··· Texto de estudio ···

Los «camellos» se mudan
Raquel (nombre ficticio) es una toxicómana de 40 años que conoció bien Pitis y que ahora acude a por su dosis a San Fernando. «Cuando tiraron aquello, se vinieron para acá», confirma, desperezándose entre el montículo de porquería en el que ha pasado la noche. Pregunta preocupada si es que están pensando también demoler el que es su nuevo punto de abastecimiento.
Al nuevo «súper» de la droga se llega por un camino infecto, cuyas orillas están infestadas de residuos. El calor del mediodía convierte su hedor en insoportable. Los «yonquis» han de recorrer un insalubre sendero de varios centenares de metros hasta llegar al «mercado».
La realidad, una vez más, se ha mostrado más tozuda que el empeño de las autoridades y la acción de las excavadoras. Los «camellos» desplazados con el desmantelamiento de los poblados chabolistas de Pitis y La Quinta han encontrado donde seguir con la venta: en otro núcleo marginal en San Fernando de Henares, a la espalda del Carrefour. Se trata de un poblado chabolista que con la afluencia de estos nuevos «vecinos» y los muchos toxicómanos a los que arrastran está engordando alarmantemente su tamaño.
El asentamiento completa una particular terna. Está oculto a la derecha del Carrefour y del Aquópolis. Junto a las muchas familias que acuden a pertrecharse al centro comercial, se produce la procesión de unos compradores mucho más angustiados: los toxicómanos que se adentran en el núcleo chabolista para saciar su «mono».

···

Partes del ejercicio:
1. Decide si estas afirmaciones concuerdan con el texto sobre el traslado de los «camellos» a San Fernando. Contesta sí o no y cita las palabras del texto que lo deciden. (a) Raquel tiene 40 años. (b) El poblado está a la izquierda del Carrefour. (c) El sendero hasta el «mercado» mide varios kilómetros.
2. Prosigue el texto sobre el traslado de los «camellos» a San Fernando a partir de su última oración.

··· Extracto de datos ···

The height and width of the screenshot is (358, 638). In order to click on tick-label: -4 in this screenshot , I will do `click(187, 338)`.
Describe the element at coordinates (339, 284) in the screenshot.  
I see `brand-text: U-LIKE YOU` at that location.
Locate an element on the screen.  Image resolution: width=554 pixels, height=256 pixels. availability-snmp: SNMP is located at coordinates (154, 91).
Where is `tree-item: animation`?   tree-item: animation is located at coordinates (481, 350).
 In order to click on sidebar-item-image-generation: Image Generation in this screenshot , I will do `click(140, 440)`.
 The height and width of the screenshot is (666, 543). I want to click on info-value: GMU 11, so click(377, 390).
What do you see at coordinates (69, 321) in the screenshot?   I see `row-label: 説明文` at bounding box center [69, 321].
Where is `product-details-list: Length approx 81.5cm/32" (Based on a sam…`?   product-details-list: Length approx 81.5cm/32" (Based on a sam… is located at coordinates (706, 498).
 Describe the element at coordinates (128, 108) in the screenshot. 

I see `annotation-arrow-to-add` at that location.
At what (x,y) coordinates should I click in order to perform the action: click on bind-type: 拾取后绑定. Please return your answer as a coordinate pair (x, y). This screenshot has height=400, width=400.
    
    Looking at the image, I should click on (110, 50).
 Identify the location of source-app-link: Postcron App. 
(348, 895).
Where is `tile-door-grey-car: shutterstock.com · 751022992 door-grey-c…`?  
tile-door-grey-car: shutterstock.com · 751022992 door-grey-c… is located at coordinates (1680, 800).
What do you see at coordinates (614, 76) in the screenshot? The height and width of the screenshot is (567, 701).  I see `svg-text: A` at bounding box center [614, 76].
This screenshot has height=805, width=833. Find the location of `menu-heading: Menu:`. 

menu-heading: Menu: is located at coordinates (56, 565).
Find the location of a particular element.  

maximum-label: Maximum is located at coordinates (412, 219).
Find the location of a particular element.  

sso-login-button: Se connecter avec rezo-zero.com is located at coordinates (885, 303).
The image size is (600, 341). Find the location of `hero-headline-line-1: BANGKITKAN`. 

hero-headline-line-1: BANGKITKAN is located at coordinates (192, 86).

···

Respuestas del ejercicio:
1.
(a) Sí: «es una toxicómana de 40 años».
(b) No: «Está oculto a la derecha del Carrefour y del Aquópolis».
(c) No: «un insalubre sendero de varios centenares de metros».

2.
El suyo es un camino que conduce a un destino del que saben poco los usuarios de las formas legales de comercio con las que comparten espacio. Algunas cajeras que trabajan en el Carrefour ni siquiera tienen idea de que el poblado existe. Está a apenas un centenar de metros de donde ellas trabajan.
Es una propiedad privada
Sí lo saben las autoridades, pero no se deciden a adecentar un espacio en el que la mayor parte del suelo está sepultado por una gruesa capa de basura y se vende droga impunemente. En el Ayuntamiento, en manos de Izquierda Unida, dicen que no pueden actuar en el lugar porque se trata de una propiedad privada y afirman que los propietarios ya han denunciado en los juzgados la ocupación ilegal de sus terrenos. La actuación municipal se limita a colocar esporádicamente patrullas de la Policía Local para hostigar a los «yonquis».
Todos los vecinos del poblado refieren que «desde que tiraron Pitis aquí se ha empezado a vender droga». El de Pitis, en el distrito de Fuencarral-El Pardo, ha sido uno de los poblados marginales con más raigambre de la geografía madrileña. Pasaron siete años desde que la Comunidad anunció su intención de desmantelarlo hasta que finalmente lo consiguió. A finales de 2007 todavía subsistían allí algunos puntos de venta de estupefacientes.
En el poblado viven varias familias gitanas, la mayoría españolas, pero también rumanas y portuguesas. Algunos son feriantes. Ninguna administración sabe cuántas son con exactitud. Viven habituadas a un persistente olor a orines resecos y a una molesta superpoblación de moscas.
Bebés con moscas en la cara
Un gitano sentado a la entrada de su terruño cuenta que, efectivamente, el poblado ha crecido mucho desde que desembarcaron en él los «expatriados» de Pitis. Lo hace mientras con ademán rutinario espanta la legión de moscas empeñadas en posarse en la cara de su bebé, que duerme en su cochecito. Dentro de la choza que tiene a sus espaldas atrona una cara televisión de plasma.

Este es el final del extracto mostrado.